Pixel coordinate grounding data

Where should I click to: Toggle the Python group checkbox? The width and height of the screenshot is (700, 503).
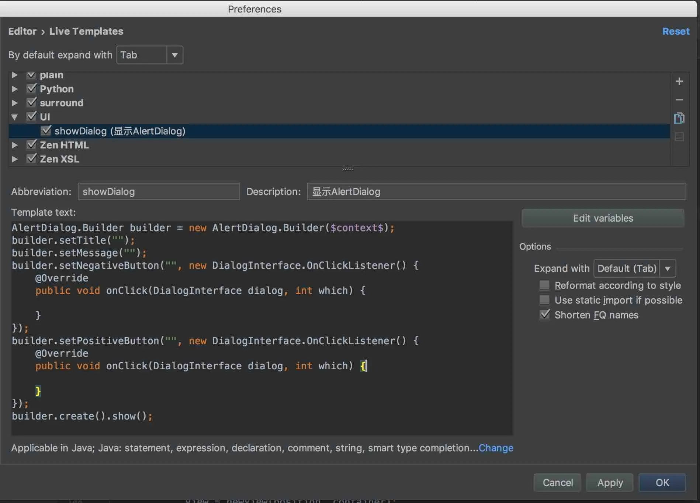(32, 89)
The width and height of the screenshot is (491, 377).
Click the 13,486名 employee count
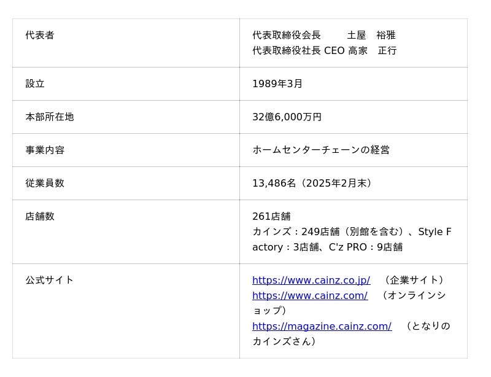point(274,183)
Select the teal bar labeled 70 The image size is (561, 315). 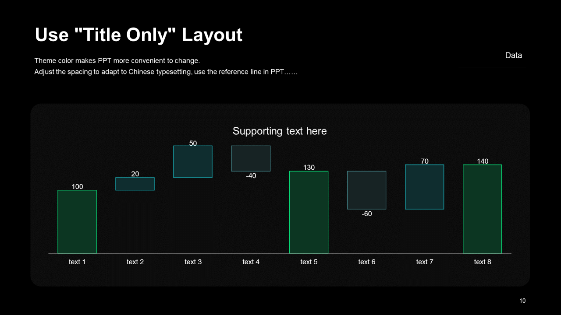pos(424,187)
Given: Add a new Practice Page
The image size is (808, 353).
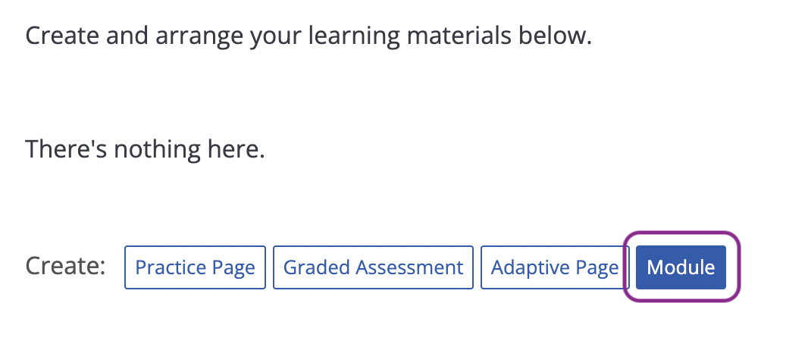Looking at the screenshot, I should click(195, 267).
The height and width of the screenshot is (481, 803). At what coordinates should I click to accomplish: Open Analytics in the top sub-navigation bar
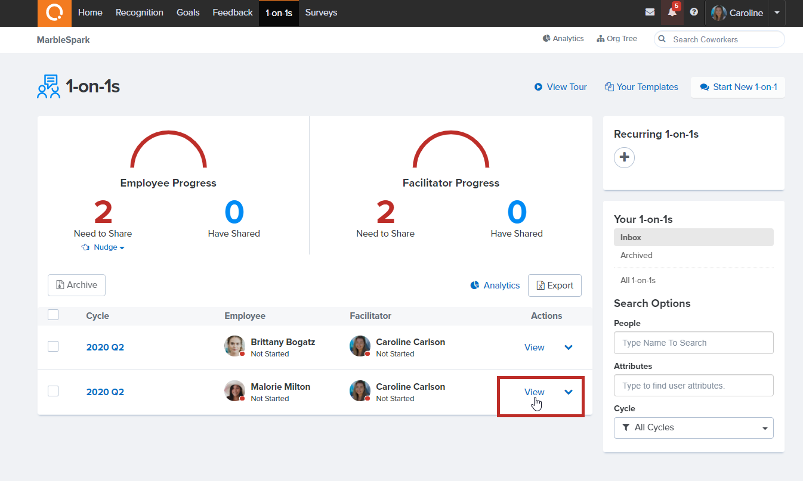pyautogui.click(x=563, y=39)
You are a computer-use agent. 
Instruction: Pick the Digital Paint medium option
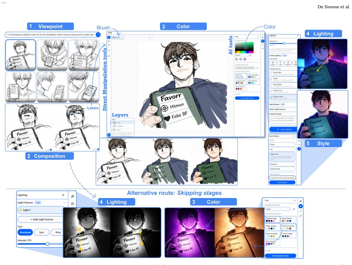coord(282,157)
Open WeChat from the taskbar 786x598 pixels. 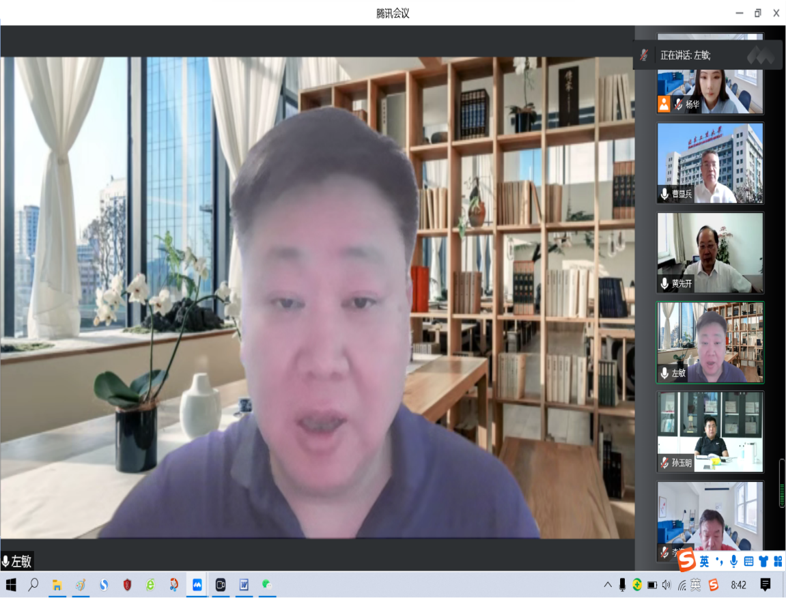(266, 585)
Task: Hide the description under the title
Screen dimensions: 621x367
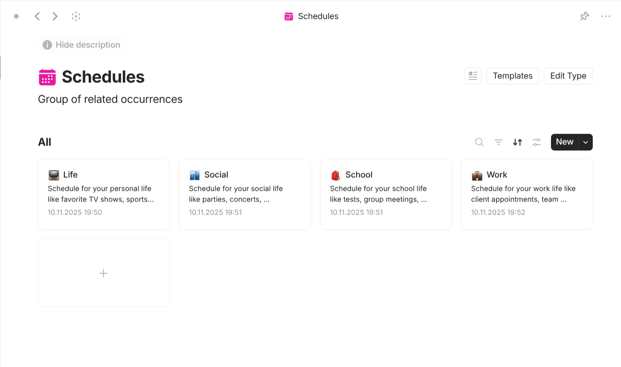Action: [81, 45]
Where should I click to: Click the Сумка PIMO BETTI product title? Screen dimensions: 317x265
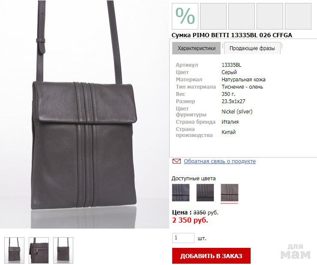pos(232,35)
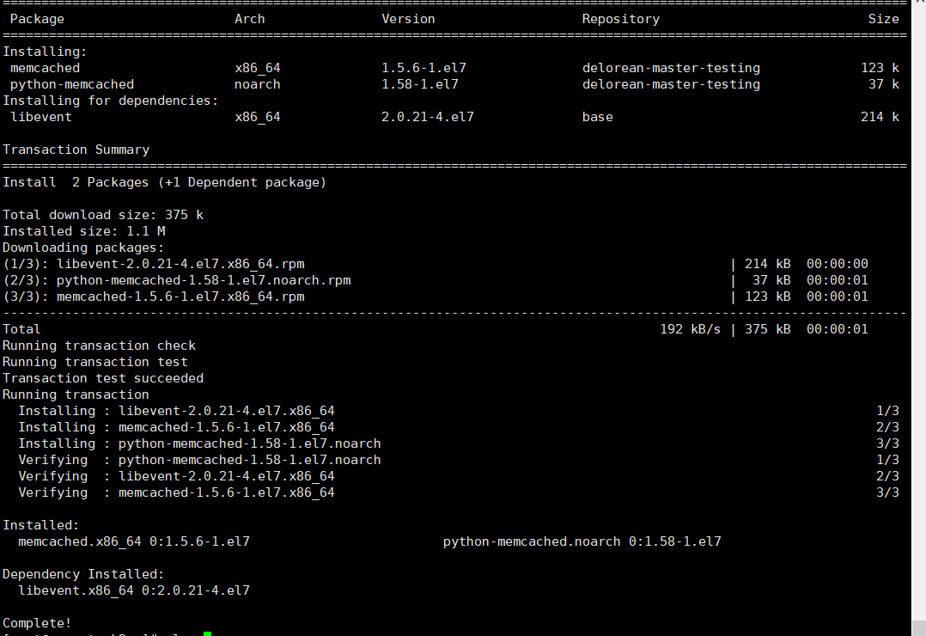This screenshot has height=636, width=926.
Task: Click the Complete! message
Action: point(37,622)
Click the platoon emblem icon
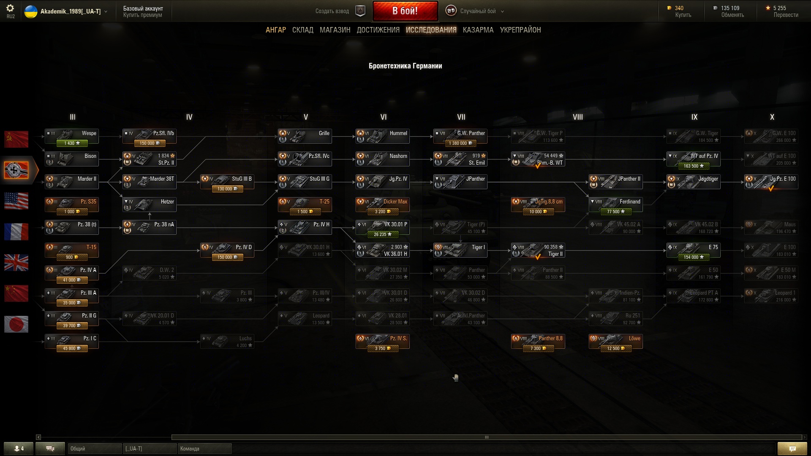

§ **What is expected**
Take the line that contains "Screen dimensions: 621x367" as the first and the last line of the records as the end, and please quote those lines exactly, pictures omitted.

§ **Your response**
Screen dimensions: 621x367
Action: [81, 45]
Where should I click to: Click the Сумка PIMO BETTI product title? Screen dimensions: 317x265
pos(232,35)
This screenshot has height=636, width=926.
Task: Click the Complete! message
Action: point(37,622)
Click the platoon emblem icon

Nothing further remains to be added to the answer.